Three times I have been to Orlando, Florida, home of Walt Disney World, and today I am going to write about something I saw in the Sunshine State that I could see on a bike ride from my house when I lived in St. Louis: The Budweiser Clydesdales. I am, of course, writing about SeaWorld.
Yes, the place still exists and is open for business. You might find that hard to believe if you have been following them in the news in recent years, because people have been outraged over the park’s treatment of killer whales, ever since one of the animals killed a trainer during a performance in front of an audience. But the park continues to make changes to protect both human and whale, and, after all, the theme park is not just about the killer whales.
Sometime between my visits as a child and a grown-up, Budweiser brewer Anheuser-Busch purchased the park, so the beer company moved some of its famous horses there. Because where else would you expect to see them!?
Since Jennifer and I toured the park in 1999, Anheuser-Busch was sold to another company, and while it still owns the Clydesdales, it no longer owns SeaWorld. So I assume the giant quadrupeds, symbols of the end of prohibition in America, are no longer hanging out with dolphins.

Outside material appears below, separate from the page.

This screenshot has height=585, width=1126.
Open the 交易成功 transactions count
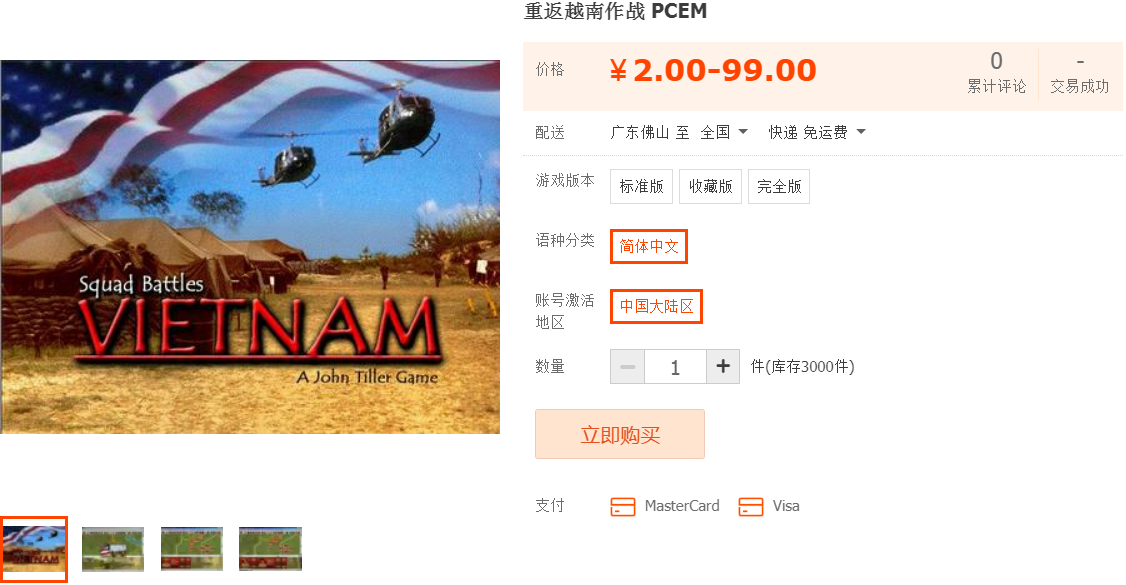click(1080, 73)
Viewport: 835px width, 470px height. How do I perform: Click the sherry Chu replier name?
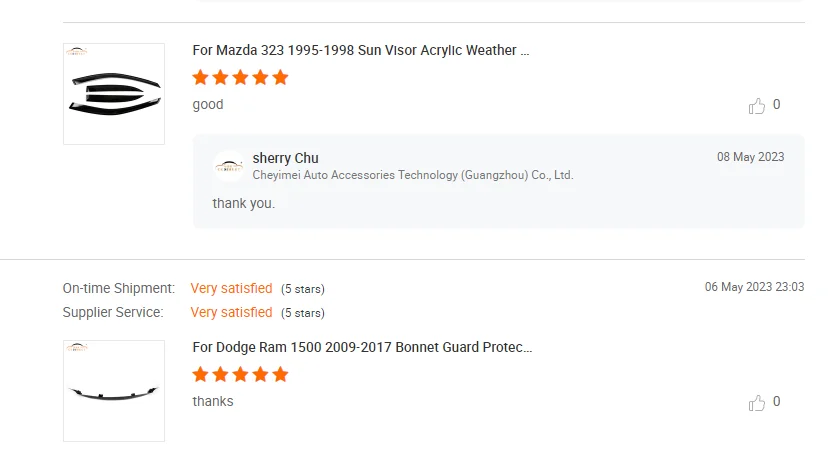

My St. Louis home was very near the primary location where the Clydesdales were kept and raised, at Grant’s Farm. On this trip to Florida, I had no idea I would see them there. But see them we did, at a dining spot, where–no surprise–there was beer to drink.
Now I find myself wondering what those animals were thinking. Did they know they were in an amusement park, and one primarily featuring inhabitants of the sea and shores? Did they ever wish that they were outside their stables, looking in, at humans, and wondering what we were thinking?
Maybe they just finished their $40 lunch of two hamburgers and chips, a soda pop, and a Bud, and found themselves wondering why humans would be at SeaWorld. Perhaps their next stop was that orca show; would they find it entertaining? Would they pity the whales and hope that some day those black and white fish would have adequate living space like the humans they had just left?
As they spent their morning seeing the smaller park residents, which was their favorite, the turtles? The sea lions? The rays? Did they enjoy petting the heads of dolphins, gently, with their massive, shod hooves? Did they respect the dolphins’ intelligence after watching them perform? Did they find the arctic life exhibit or the antarctic penguin habitat to be too cold, or did they even notice it was cold at all? Their plans surely would have included a ride on the water flume, Journey to Atlantis. As they experienced the drop, did they excitedly scream in their horse voices?
More shows and exhibits would have occupied their evening, until it was almost time for the park to close. I wonder if they would have enjoyed the largest roller coaster in the park. How big would those cars have to be to accommodate two Clydesdales, side-by-side!? Would they fear they were going to miss the closing fireworks display while they were on the ride? Would they like the finale–do horses even see fireworks in color, or had they been looking at creatures of black and white all day long?
Now, again, I stop wondering about their experience and remember I am a person.
Last Christmas, I bought an ornament for our tree from SeaWorld’s online gift shop. It’s a whale with a wreath around it, and I personalized it myself with the year of our visit. But now I’m thinking I could have purchased a Clydesdale ornament somewhere closer and used it to commemorate our trip, instead. Nobody complains about the Clydesdales. Well, almost nobody.